Symptoms vary with severity of the syndrome, ethnicity and lifestyle. Persistent acne, increased body hair in areas such as upper lip and chin, abdomen and bikini line, and oligomenorrhea (periods more than 35 days apart) are symptoms which result from increased androgen production by the polyfollicular ovary.

There are two physical appearances (phenotypes) of PCOS women – lean and overweight. Lean women with PCOS will have symptoms from puberty. Heavier women with PCOS may be relatively asymptomatic in their teens while maintaining a fit and lean physique and only develop menstrual irregularity when a more sedentary lifestyle after school leads to weight gain and less overall exercise and activity.  Immigrant women often present with this history.  
PCOS can be associated with longer term  risks, including diabetes, raised blood pressure, abnormal cholesterol, sub fertility and cancer of the womb. Mostly these can be avoided or delayed by a healthy lifestyle, such as no smoking, maintaining a strong exercise ethic, avoiding weight gain, and checking health with your general practitioner on a regular basis.  Women with a family history of diabetes need to be extra cautious.

We don’t really know what causes PCOS and it seems unlikely to be just one factor. Genes do matter – brothers and sisters of women with PCOS often have similar changes in their blood tests. Weight gain exacerbates abnormal androgen levels and symptoms.
The condition of PCOS is managed rather than cured. Early diagnosis is encouraged. Women with PCOS are advised to maintain significant levels of exercise and a slim body mass index (BMI) (ideal BMI 20-22) so that the risks of diabetes and subfertility are minimised.
A diagnosis of PCOS should be sought in women with persistent acne and allows judicious use of anti-androgen therapy. Anti-androgen therapy should not be used when conception is required but can provide significant relief from excessive hair growth and recurrent acne.

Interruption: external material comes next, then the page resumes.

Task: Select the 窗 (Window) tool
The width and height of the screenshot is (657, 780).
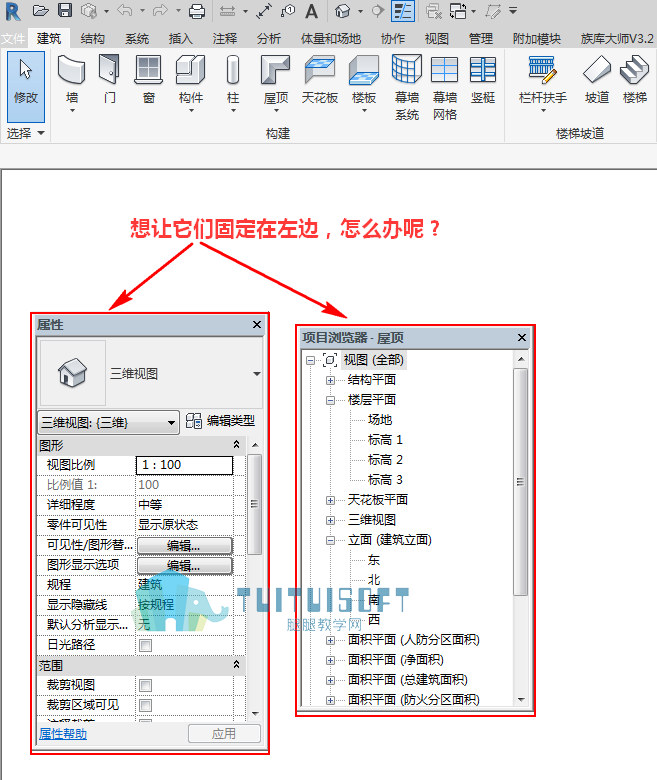Action: [148, 79]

Anti-androgens are best used in combination with physical methods of hair removal.

PCOS women with abdominal weight gain will often recommence regular ovulatory menses with more exercise and weight loss.
It is important to recognise appropriate waist measurements and BMI for different ethnicities. For example, Asian and Indian women often have metabolic changes and irregular cycles due to PCOS at a BMI which would not lead to the same changes in a person of European descent.
Very lean PCOS women may need assistance to ovulate and there are several interventions which are useful (clomiphene, metformin, and ovarian diathermy). Usually a fertility specialist would assist the general practitioner in this situation, and more complex assisted technology is only occasionally required. PCOS women should be aware, however, that they may be more at risk of pregnancy related-complications especially gestational diabetes.